Context Window Management¶

★★★★★ Advanced

Strategies for managing what enters the LLM's context window and when. The context window is finite working memory - everything the agent can reason about at once. Poor management is the primary cause of agent degradation on long tasks.

Key Facts¶

Context windows range from 4K to 2M tokens, but attention quality degrades in the middle ("lost in the middle" effect)
Cost scales linearly with context size - 128K context at $3/M input = $0.38 per call
Compaction (summarization) is irreversible - details are permanently lost once summarized
Layered loading (always-on core + on-demand details) keeps base cost at ~170 tokens while enabling access to full memory
Context anxiety: agents start rushing/shortcutting when they perceive context is filling up, even if there's room left

Layered Loading Pattern¶

Divide memory into layers by criticality.
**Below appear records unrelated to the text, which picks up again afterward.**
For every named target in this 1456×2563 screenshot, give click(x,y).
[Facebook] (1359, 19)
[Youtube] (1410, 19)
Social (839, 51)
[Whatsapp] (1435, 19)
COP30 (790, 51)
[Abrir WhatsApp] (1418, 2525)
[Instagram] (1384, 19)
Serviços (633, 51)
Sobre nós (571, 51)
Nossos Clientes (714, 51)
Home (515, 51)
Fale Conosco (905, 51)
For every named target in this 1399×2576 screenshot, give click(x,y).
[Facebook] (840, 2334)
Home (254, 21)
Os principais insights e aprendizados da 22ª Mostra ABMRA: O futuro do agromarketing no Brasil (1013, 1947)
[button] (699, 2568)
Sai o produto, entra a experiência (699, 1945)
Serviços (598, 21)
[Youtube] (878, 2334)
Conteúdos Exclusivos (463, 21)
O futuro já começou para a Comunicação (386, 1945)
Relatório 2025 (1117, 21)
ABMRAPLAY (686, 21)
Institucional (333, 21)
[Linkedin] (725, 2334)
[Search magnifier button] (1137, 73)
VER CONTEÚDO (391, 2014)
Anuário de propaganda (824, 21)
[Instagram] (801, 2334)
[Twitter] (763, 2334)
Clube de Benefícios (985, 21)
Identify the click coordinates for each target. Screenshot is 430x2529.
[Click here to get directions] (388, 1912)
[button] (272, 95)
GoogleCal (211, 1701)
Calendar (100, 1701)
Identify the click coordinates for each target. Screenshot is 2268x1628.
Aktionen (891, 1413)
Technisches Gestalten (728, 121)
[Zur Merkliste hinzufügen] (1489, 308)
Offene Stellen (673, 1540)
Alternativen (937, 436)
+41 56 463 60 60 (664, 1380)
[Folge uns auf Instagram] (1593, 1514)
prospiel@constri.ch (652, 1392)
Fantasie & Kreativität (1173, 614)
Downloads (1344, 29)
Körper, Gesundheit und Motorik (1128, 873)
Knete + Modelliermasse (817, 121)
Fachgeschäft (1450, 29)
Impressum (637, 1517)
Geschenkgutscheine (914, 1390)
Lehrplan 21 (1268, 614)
Lower layers are always present; higher layers load on demand.

L0 - Identity (~50 tokens)     ← ALWAYS in context
  "You are an assistant for Project X. User is Alice, senior engineer."

L1 - Critical Facts (~120 tokens) ← ALWAYS in context
  "Tech stack: Python 3.12, PostgreSQL 16, deployed on K8s."
  "User prefers: concise answers, code examples, no emojis."

L2 - Topic Memory (variable)    ← Loaded when topic detected
  Retrieved from vector store based on current query.
  Budget: ~2000 tokens per retrieval.

L3 - Full History (variable)    ← Loaded on explicit request
  Complete conversation logs, raw documents.
  Only when agent specifically needs to review past interactions.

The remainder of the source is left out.